Hospitals in Ukraine

Most people will be aware that a 'flu pandemic' has been the major focus in Ukraine for the past few weeks. Unfortunately, the virus found its way to me and I must say its the worst case of flu I have ever had. Its approximately four weeks today since I fell ill and I am only just getting back to normal.

Getting sick in Ukraine is a tricky business if you have to enter hospital.
As I tried to battle with the virus for the first week at home, my wife finally called in the doctor and he ordered an ambulance to take me into hospital. I had a very high temperature, my throat was closing up and I was having difficulty speaking.

To my suprise, instead of sending the ambulance to a private clinic, he told them to take me to a specialist public hospital dealing with the virus.
Anyone who has visited or had the unfortunate situation of being a patient in a Ukrainian hospital will know that it is close to a nightmare experience.

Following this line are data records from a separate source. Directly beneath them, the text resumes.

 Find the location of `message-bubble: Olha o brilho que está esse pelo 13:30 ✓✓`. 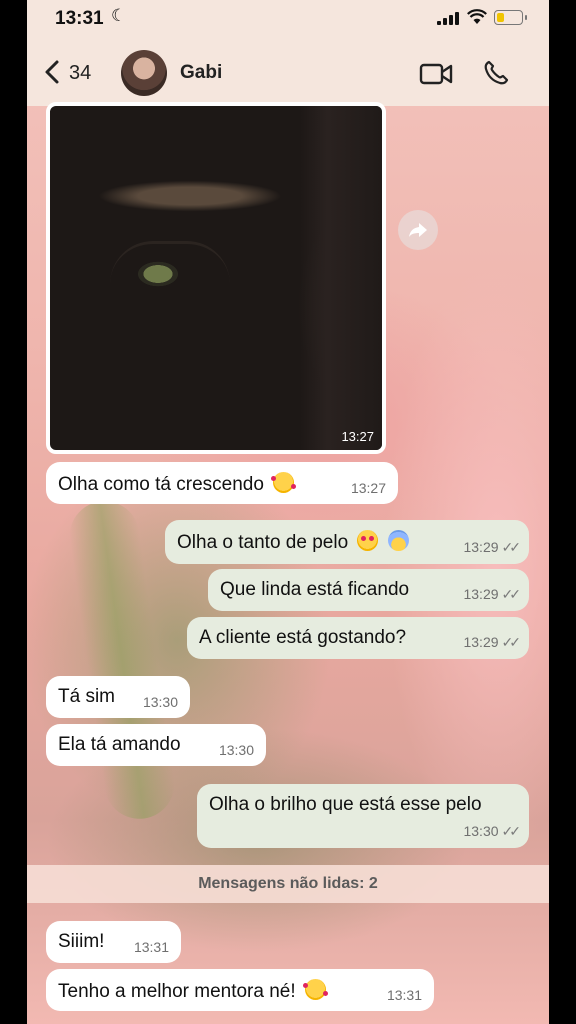

message-bubble: Olha o brilho que está esse pelo 13:30 ✓✓ is located at coordinates (363, 816).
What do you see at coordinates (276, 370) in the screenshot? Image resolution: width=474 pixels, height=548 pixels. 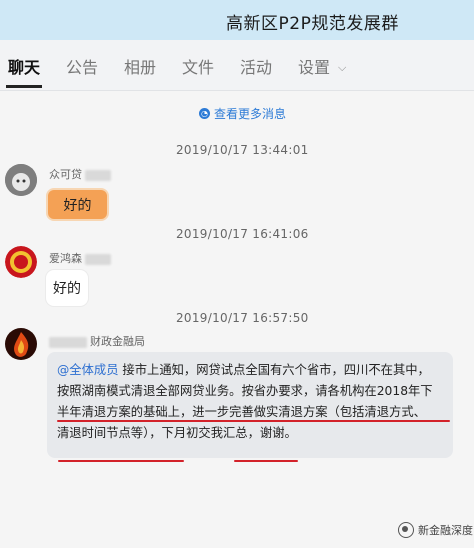 I see `message-text: 接市上通知，网贷试点全国有六个省市，四川不在其中，` at bounding box center [276, 370].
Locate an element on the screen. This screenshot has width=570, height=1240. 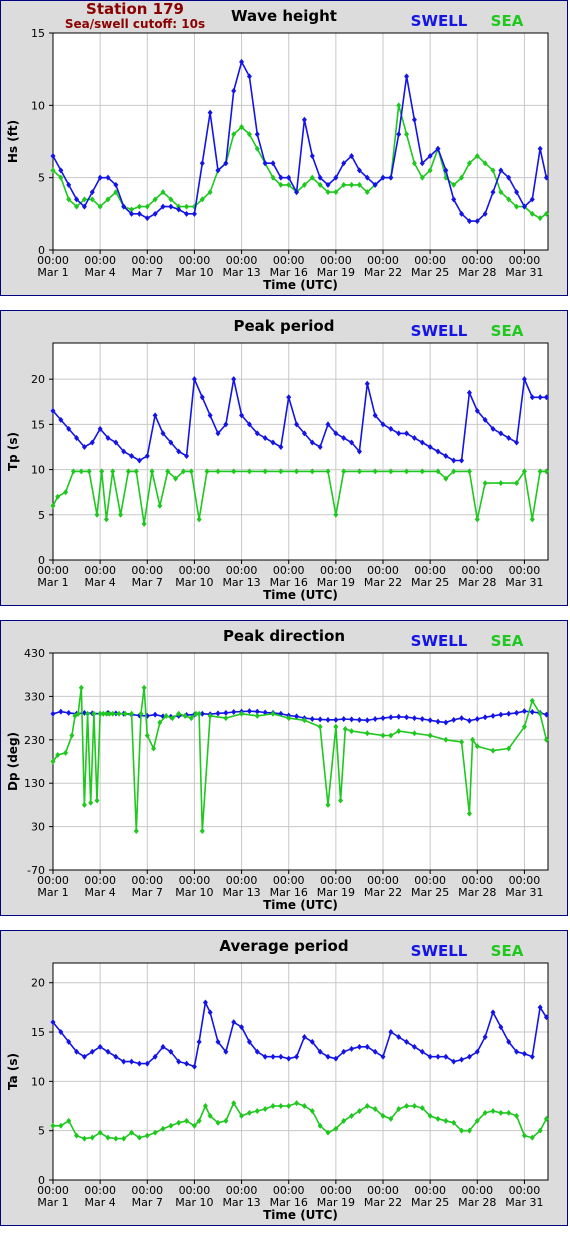
chart-title: Peak direction is located at coordinates (284, 636).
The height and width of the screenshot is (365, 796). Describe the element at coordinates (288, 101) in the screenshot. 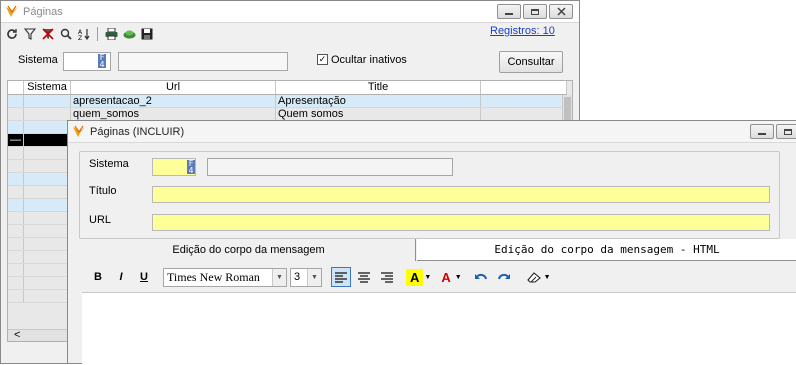

I see `table-row: apresentacao_2 Apresentação` at that location.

I will never again make any criticism about the British national health service.
In a Ukrainian hospital they provide you with NOTHING. OK they provide you with a bed. The mattress looked like it had received blood from many of its previous occupants.
The bathroom and toilet would have been condemned in a western european country. Plus there were no light bulbs in the toilet or bathroom, so I could never see what I was doing.
Luckily, I am covered by health insurance, but felt as if it was not providing me with any benefits.
The hospital doctors informed me that they would only start treating me, when my insurance company had delivered the medicines to the hospital.

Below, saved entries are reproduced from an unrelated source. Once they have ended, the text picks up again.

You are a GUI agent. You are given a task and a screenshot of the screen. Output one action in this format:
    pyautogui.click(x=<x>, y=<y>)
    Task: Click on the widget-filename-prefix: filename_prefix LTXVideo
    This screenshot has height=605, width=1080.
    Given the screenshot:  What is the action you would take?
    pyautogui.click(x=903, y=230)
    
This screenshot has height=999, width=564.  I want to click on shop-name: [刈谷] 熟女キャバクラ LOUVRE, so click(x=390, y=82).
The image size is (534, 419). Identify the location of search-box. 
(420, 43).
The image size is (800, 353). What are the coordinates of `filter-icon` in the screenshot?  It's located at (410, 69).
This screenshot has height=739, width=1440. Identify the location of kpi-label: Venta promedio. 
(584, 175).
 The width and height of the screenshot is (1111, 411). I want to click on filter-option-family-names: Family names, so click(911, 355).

When I say the hospital provides you with NOTHING, I am talking about:
No toilet paper, no water or drinks etc. My wife knows the situation too well as she is a Ukrainian and came the next day with a bag of basics including a KETTLE, Cup, 5 liters of water, food etc.

If a foreign person found themselves in the unfortunate situation of having to stay in a Ukrainian hospital and they had no friends or relatives to help them, I shudder to think how they would survive.

After a few days I convinced myself I would be better off at home, so checked myself out of the hospital. Outside the hospital, I witnessed the longest queue of ambulances I have ever seen.
The hospital was becoming over run with patients and it was obvious they could'nt cope with demand.

I went home and confined myself to the security of our own apartment.

I NEVER want to visit a hospital in Ukraine again. But it has helped me to understand how bad the situation is with the Ukraine Health Service. I think a good guide on the economic/social status of a country is provided by the state of its health service. Unfortunately, in Ukraine it is on par with a third world country.